[[ RECORDS FOR THE TASK, beginning ]]
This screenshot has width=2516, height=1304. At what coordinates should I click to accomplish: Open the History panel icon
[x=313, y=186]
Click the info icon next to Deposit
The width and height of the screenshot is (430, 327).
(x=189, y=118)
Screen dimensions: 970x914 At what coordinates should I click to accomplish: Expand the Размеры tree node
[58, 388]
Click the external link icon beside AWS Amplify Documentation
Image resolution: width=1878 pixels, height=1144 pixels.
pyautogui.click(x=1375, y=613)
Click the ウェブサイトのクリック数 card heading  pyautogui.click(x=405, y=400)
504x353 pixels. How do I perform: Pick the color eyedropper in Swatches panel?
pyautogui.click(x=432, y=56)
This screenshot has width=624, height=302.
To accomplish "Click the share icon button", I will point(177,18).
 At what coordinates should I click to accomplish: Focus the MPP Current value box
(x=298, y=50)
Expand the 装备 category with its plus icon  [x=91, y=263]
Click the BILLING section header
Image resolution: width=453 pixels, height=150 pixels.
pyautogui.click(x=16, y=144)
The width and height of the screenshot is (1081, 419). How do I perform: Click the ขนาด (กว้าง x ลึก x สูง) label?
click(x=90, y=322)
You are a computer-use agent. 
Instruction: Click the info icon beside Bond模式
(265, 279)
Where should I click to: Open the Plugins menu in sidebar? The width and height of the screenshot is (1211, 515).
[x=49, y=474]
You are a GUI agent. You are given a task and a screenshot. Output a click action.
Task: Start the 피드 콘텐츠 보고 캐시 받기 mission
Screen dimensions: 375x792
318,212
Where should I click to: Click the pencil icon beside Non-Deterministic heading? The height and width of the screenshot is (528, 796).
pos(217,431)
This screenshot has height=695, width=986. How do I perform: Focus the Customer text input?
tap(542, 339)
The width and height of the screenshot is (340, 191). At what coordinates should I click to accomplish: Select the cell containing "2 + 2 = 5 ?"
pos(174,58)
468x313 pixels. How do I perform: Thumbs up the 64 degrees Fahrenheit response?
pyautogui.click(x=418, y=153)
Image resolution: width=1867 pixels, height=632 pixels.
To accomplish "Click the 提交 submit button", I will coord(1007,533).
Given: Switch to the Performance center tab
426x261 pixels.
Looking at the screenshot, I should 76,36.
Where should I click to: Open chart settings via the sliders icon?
[[ RECORDS FOR THE TASK, end ]]
AIM OF THE EXERCISE :: Return word for word the lines above from the line with "Screen dimensions: 970x914" to the line with "Task: Start the 피드 콘텐츠 보고 캐시 받기 mission", including both and leaving out all others.

TASK SOLUTION ::
Screen dimensions: 970x914 At what coordinates should I click to accomplish: Expand the Размеры tree node
[58, 388]
Click the external link icon beside AWS Amplify Documentation
Image resolution: width=1878 pixels, height=1144 pixels.
pyautogui.click(x=1375, y=613)
Click the ウェブサイトのクリック数 card heading  pyautogui.click(x=405, y=400)
504x353 pixels. How do I perform: Pick the color eyedropper in Swatches panel?
pyautogui.click(x=432, y=56)
This screenshot has width=624, height=302.
To accomplish "Click the share icon button", I will point(177,18).
 At what coordinates should I click to accomplish: Focus the MPP Current value box
(x=298, y=50)
Expand the 装备 category with its plus icon  [x=91, y=263]
Click the BILLING section header
Image resolution: width=453 pixels, height=150 pixels.
pyautogui.click(x=16, y=144)
The width and height of the screenshot is (1081, 419). How do I perform: Click the ขนาด (กว้าง x ลึก x สูง) label?
click(x=90, y=322)
You are a computer-use agent. 
Instruction: Click the info icon beside Bond模式
(265, 279)
Where should I click to: Open the Plugins menu in sidebar? The width and height of the screenshot is (1211, 515).
[x=49, y=474]
You are a GUI agent. You are given a task and a screenshot. Output a click action.
Task: Start the 피드 콘텐츠 보고 캐시 받기 mission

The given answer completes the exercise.